Balancing Ann and Bills harvests
In the first year, Ann triples her harvest: 1 bundle to 3.
And Bill breaks even: 1 bundle remains 1.
But they balance their harvests. And start the second year with 2 bundles each.
In the second year, Ann breaks even: 2 bundles remain 2.
And Bill triples his harvest: 2 bundles become 6.
When they both balance their harvests again, each ends up with 4 bundles at the end of year 2!
When you balance uncorrelated assets, your portfolio grows more. But this principle is not relevant for investments alone. It’s also relevant when it comes to balancing human skills – as Steve Jobs found out!
Steve Jobs vs Tim Cook
Jobs hired Tim Cook to come to Apple and streamline its supply chain. When both of them started working together, the growth was stronger than what any single one of them could have achieved. Their uncorrelated skill sets completely complimented each other.

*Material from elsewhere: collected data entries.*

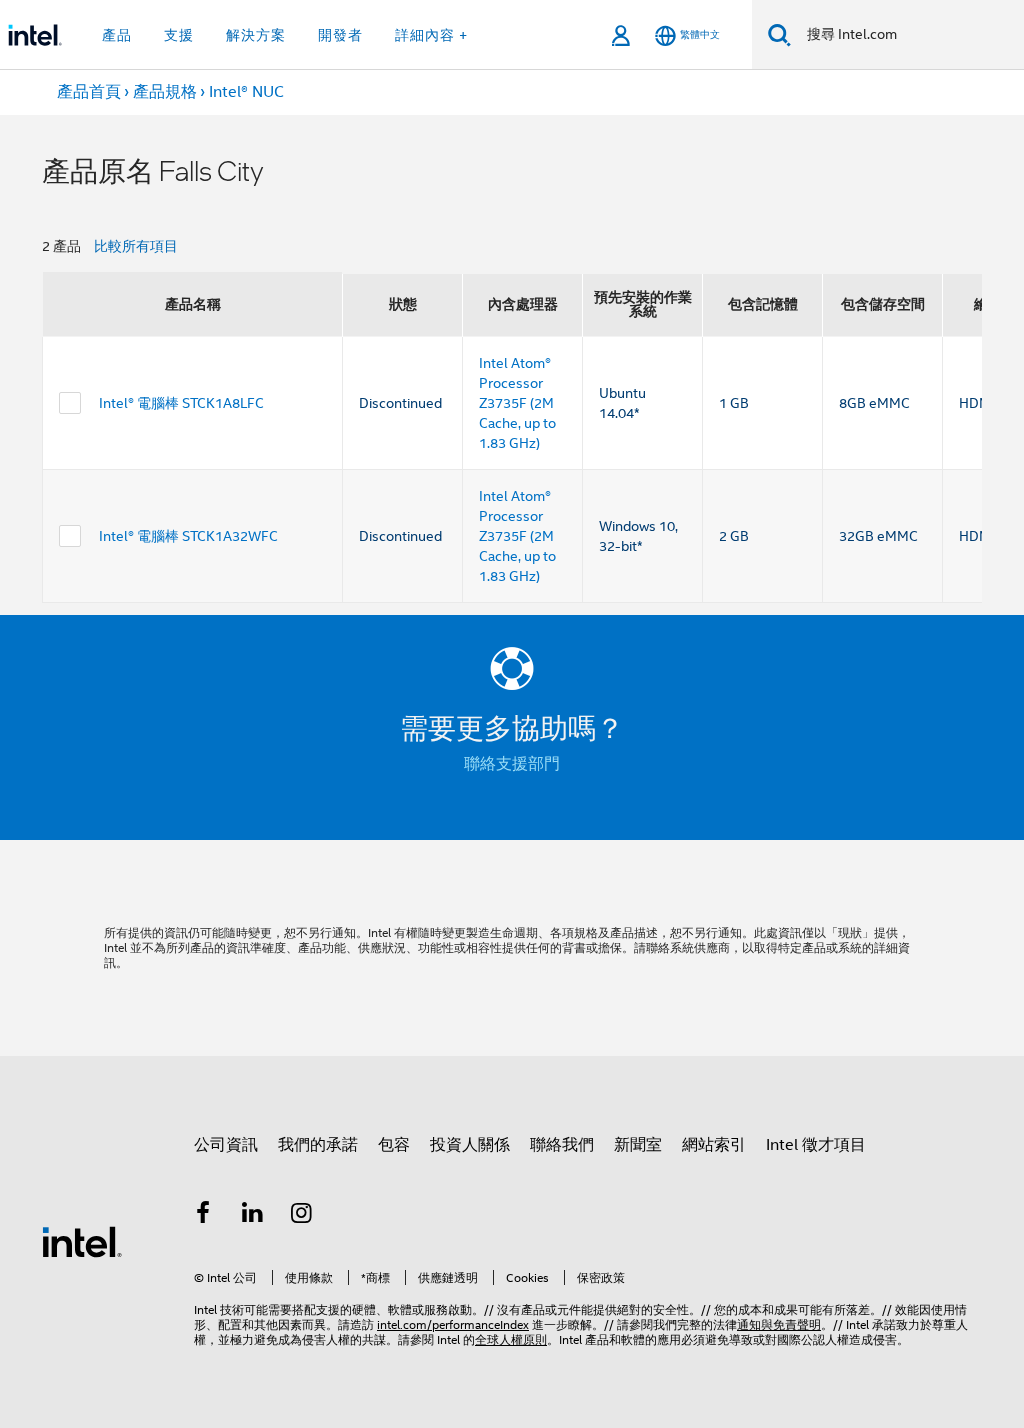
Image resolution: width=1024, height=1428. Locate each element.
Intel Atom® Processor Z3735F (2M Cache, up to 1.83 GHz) (517, 403)
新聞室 (638, 1145)
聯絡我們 (562, 1145)
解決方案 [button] (256, 35)
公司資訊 (226, 1145)
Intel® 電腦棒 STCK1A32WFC (188, 536)
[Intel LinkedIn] (253, 1216)
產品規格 (165, 92)
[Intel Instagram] (302, 1216)
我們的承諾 (318, 1145)
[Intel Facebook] (203, 1216)
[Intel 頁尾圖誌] (82, 1241)
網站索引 (714, 1145)
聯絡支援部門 (512, 764)
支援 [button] (179, 35)
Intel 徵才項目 (816, 1145)
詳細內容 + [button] (431, 35)
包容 (394, 1145)
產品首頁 (89, 92)
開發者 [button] (340, 35)
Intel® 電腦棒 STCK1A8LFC (181, 403)
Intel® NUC (246, 92)
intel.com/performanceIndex (453, 1324)
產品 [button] (117, 35)
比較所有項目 (136, 246)
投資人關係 (470, 1145)
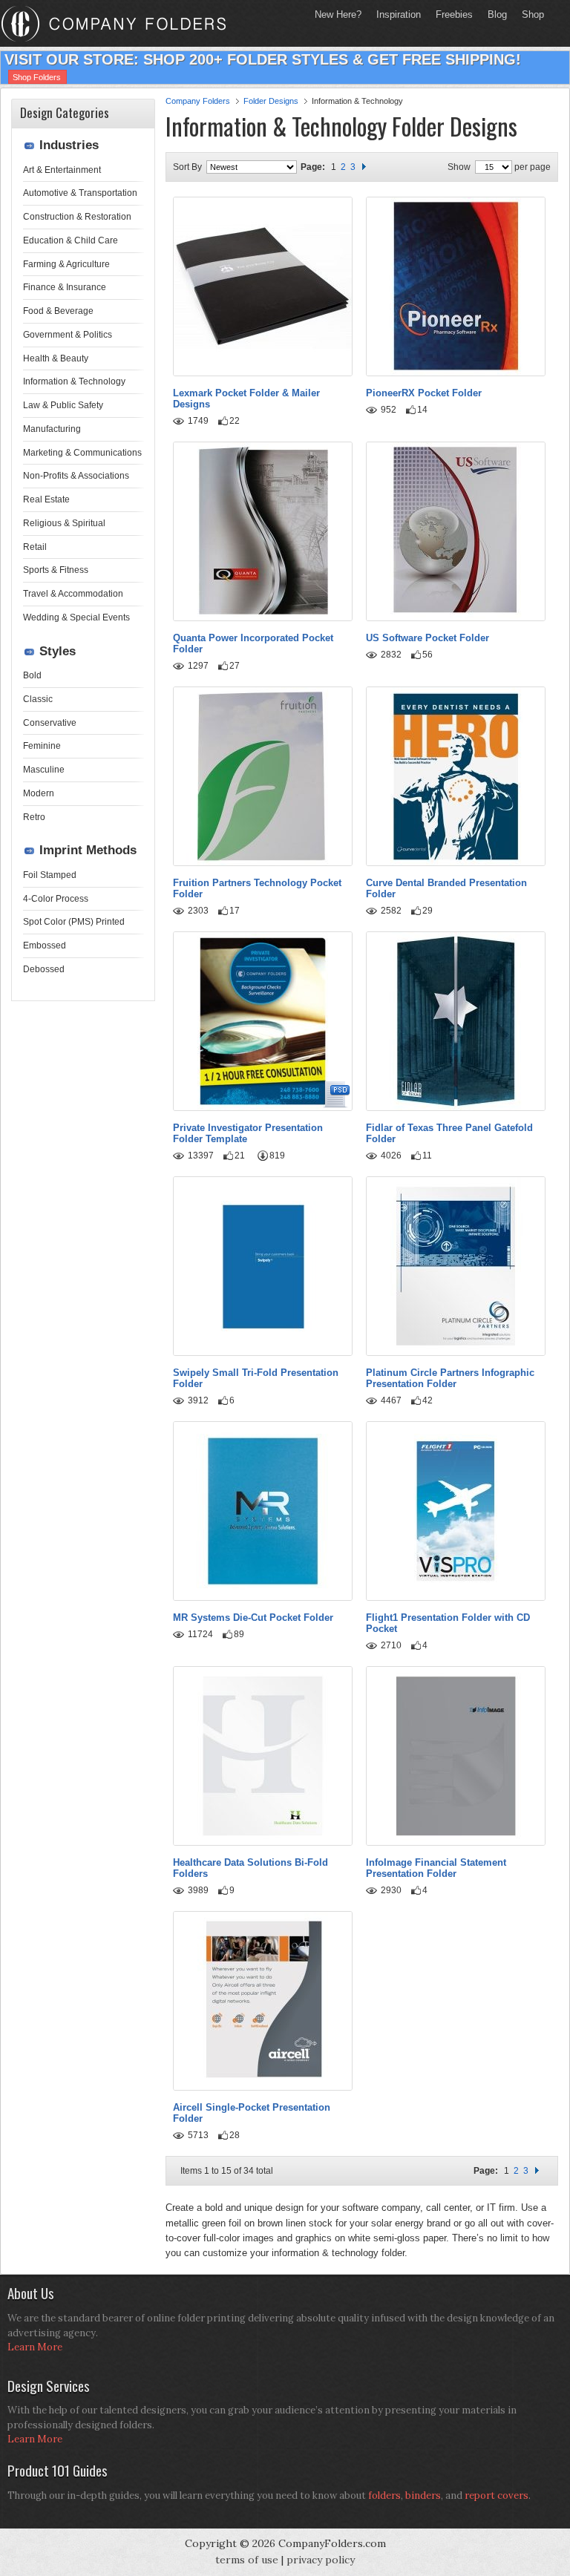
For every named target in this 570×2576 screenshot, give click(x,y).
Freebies (450, 14)
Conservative (49, 723)
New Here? (338, 14)
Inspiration (398, 14)
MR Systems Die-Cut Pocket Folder (253, 1617)
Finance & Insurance (64, 287)
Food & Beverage (58, 311)
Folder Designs (270, 100)
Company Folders (198, 100)
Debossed (44, 969)
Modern (38, 793)
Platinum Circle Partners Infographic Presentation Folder (450, 1378)
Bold (32, 675)
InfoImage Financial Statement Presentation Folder (436, 1868)
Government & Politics (67, 335)
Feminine (42, 746)
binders (423, 2495)
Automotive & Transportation (80, 193)
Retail (35, 547)
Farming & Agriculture (66, 264)
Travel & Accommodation (73, 594)
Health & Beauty (55, 358)
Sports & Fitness (55, 570)
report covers (496, 2495)
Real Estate (46, 499)
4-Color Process (55, 899)
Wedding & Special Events (76, 617)
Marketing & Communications (82, 453)
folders (384, 2495)
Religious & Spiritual (64, 523)
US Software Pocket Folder (427, 637)
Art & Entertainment (62, 170)
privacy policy (320, 2559)
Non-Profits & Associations (76, 476)
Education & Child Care (70, 240)
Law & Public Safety (63, 405)
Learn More (34, 2347)
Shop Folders (37, 77)
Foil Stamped (49, 875)
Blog (497, 14)
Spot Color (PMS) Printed (74, 922)
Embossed (44, 945)
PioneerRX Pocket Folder (424, 393)
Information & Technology (74, 381)
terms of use (246, 2559)
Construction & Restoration (77, 217)
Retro (34, 817)
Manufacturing (52, 429)
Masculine (44, 769)
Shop (529, 14)
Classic (38, 699)
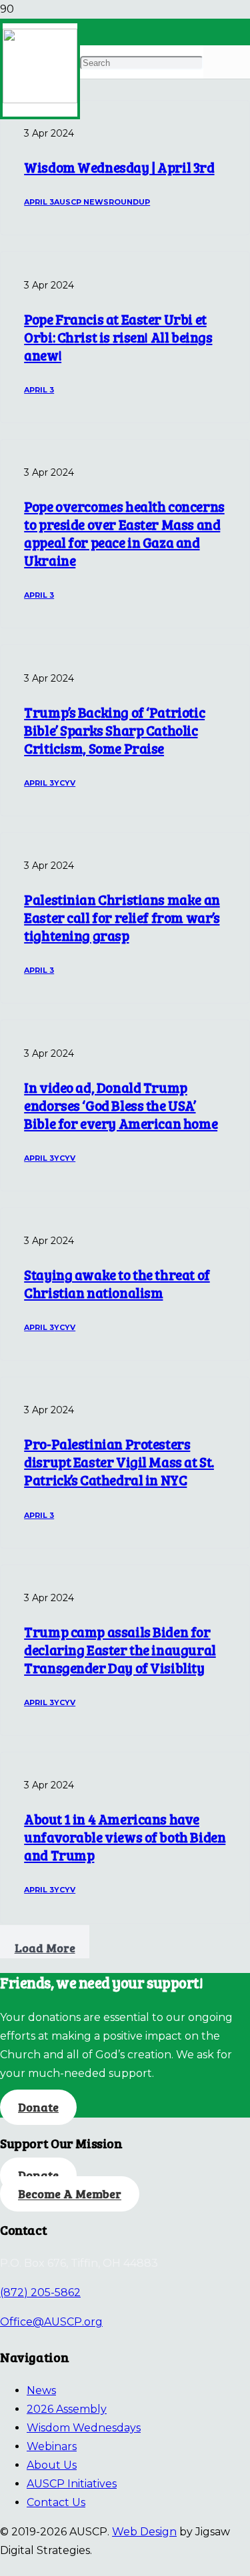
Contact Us (56, 2502)
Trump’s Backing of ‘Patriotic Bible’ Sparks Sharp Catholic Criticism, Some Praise (114, 730)
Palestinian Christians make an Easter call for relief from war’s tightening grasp (122, 917)
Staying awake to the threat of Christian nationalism (117, 1283)
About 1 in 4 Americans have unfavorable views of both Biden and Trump (124, 1837)
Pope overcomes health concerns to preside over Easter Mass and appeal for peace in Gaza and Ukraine (124, 533)
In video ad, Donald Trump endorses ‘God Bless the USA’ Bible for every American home (120, 1105)
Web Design (144, 2531)
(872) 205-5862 (40, 2292)
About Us (52, 2465)
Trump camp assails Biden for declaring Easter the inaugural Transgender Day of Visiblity (120, 1649)
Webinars (52, 2446)
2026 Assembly (67, 2409)
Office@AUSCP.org (51, 2321)
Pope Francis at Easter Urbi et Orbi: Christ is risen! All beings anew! (118, 337)
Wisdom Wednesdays (84, 2427)
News (41, 2390)
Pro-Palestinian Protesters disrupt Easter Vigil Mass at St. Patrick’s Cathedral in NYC (119, 1462)
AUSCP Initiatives (72, 2483)
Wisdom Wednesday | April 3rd (119, 167)
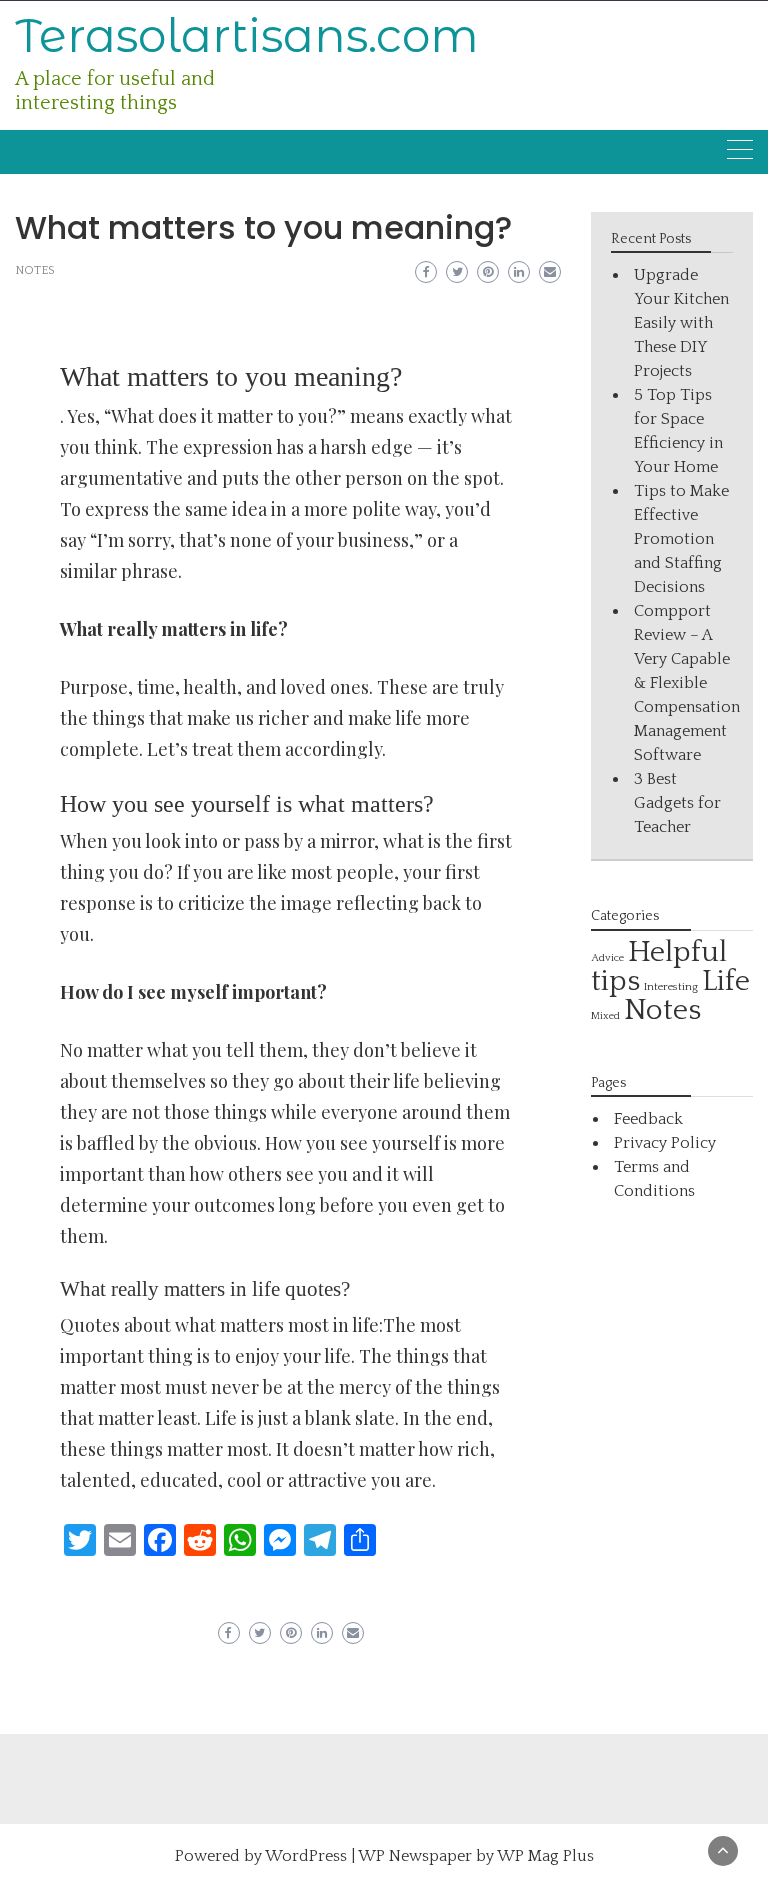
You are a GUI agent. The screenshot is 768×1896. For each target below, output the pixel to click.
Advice (607, 958)
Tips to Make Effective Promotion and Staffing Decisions (681, 539)
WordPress (306, 1856)
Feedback (648, 1119)
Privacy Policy (665, 1143)
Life (726, 981)
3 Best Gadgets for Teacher (677, 803)
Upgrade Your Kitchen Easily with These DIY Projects (681, 323)
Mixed (605, 1016)
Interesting (671, 986)
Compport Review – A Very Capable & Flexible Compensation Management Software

Steve Jobs was the master of creating demand. Of designing products that the masses loved. Launching and marketing them in a way that the whole world paid attention.
At the same time, Tim Cook was the master of the supply side. Cook closed down unprofitable factories and outsourced smartly – reducing inventory costs. He kept the costs under control. And tied up with suppliers in a way where competitors could not get the raw material to build products that would compete with Apple!
Without Jobs’ vision and product ideas, Apple would have gone bankrupt. But without Cook, Apple would have simply been a moderately profitable company that could not invest as heavily in new product development. It was the combination of their uncorrelated skills that created magical growth.
But what happened when Steve Jobs passed away?
How did Tim Cook balance the Steve Jobs role?
Cook divided what Steve Jobs did and created 4 roles in the company. Jony Ive, Craig Federighi, Bob Mansfield, and Eddy Cue were needed to fill the shoes of Steve Jobs. To continue product innovation with design, software, hardware, and services.
Cook realized that no one person could do what Jobs could. But finding 4 people with skills uncorrelated to his own, he managed to grow Apple to the richest company the world has seen.
- Audit your skills. And build your team with people who have uncorrelated skill sets. Who will act differently given the same circumstances. You can have a well balanced team only if all the team members think differently.
- Diversifying with uncorrelated people reduces risk as one will perform well when other falters. Balancing and combining their strengths will help you grow faster than any single one of them alone could manage.